Try it:
Set down again exactly the lines of the listing below that fall between the line holding "Screen dimensions: 580x580" and the line holding "Image resolution: width=915", inclusive.

Records supplied:
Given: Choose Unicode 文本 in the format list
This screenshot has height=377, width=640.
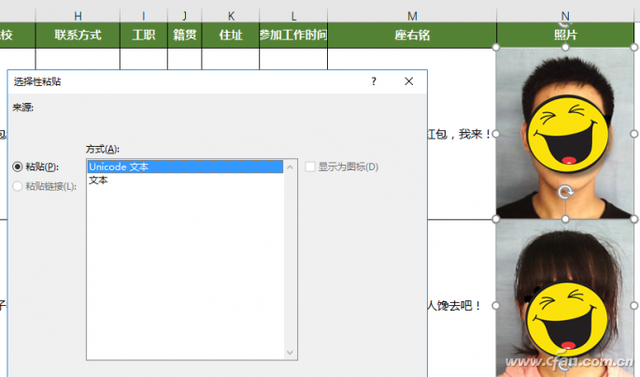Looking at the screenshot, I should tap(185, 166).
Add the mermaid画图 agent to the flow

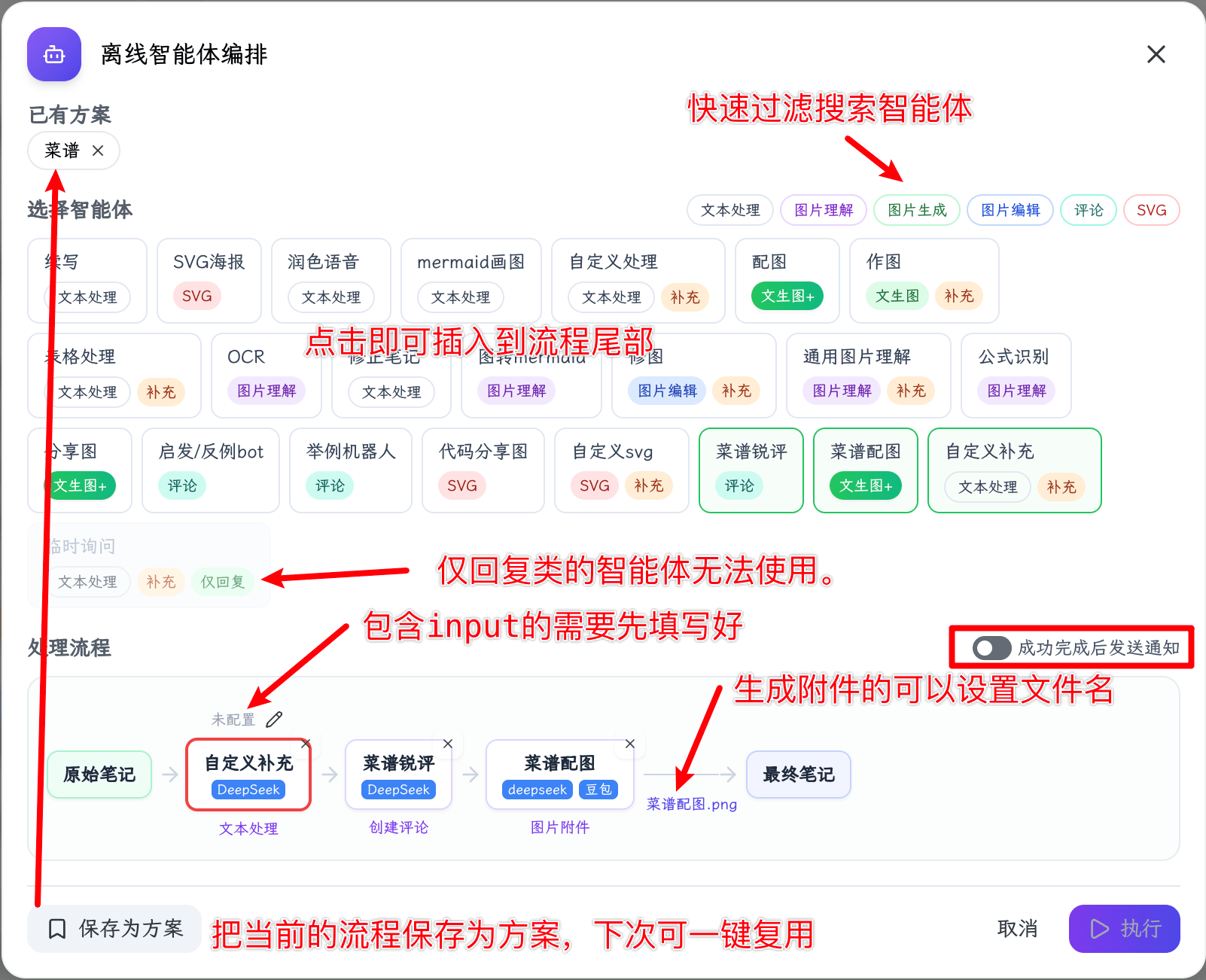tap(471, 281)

==

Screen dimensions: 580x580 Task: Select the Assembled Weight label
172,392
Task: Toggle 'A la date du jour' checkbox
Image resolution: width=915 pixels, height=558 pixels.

...

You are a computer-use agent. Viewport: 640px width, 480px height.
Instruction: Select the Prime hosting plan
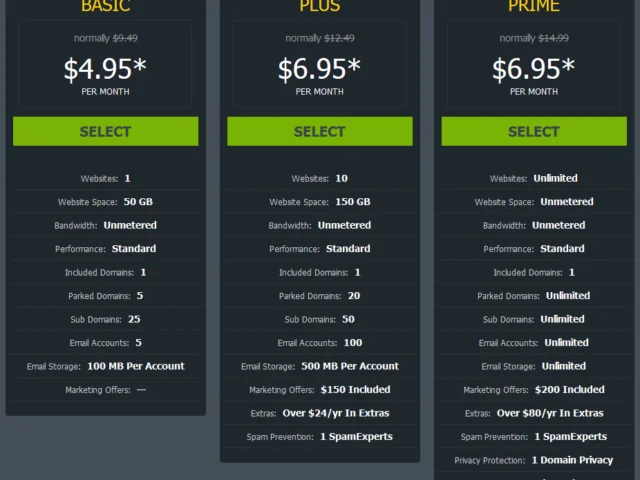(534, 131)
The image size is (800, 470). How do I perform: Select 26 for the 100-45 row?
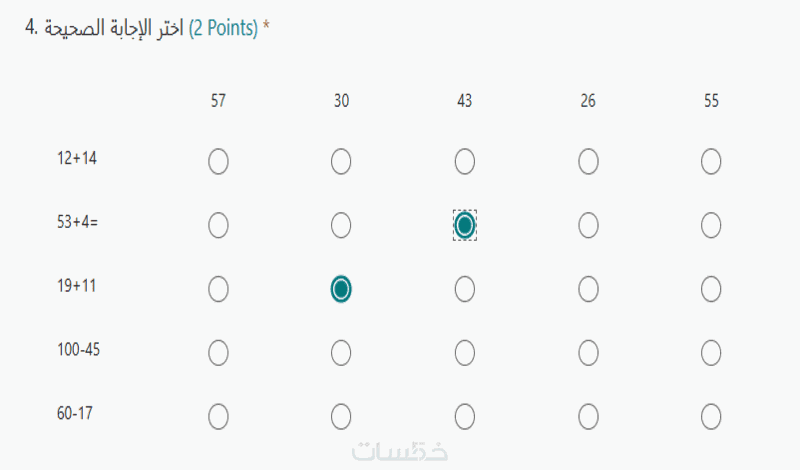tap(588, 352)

Output of the exercise:
Screen dimensions: 580x580 Task: Select the Assembled Weight label
172,392
Task: Toggle 'A la date du jour' checkbox
Image resolution: width=915 pixels, height=558 pixels.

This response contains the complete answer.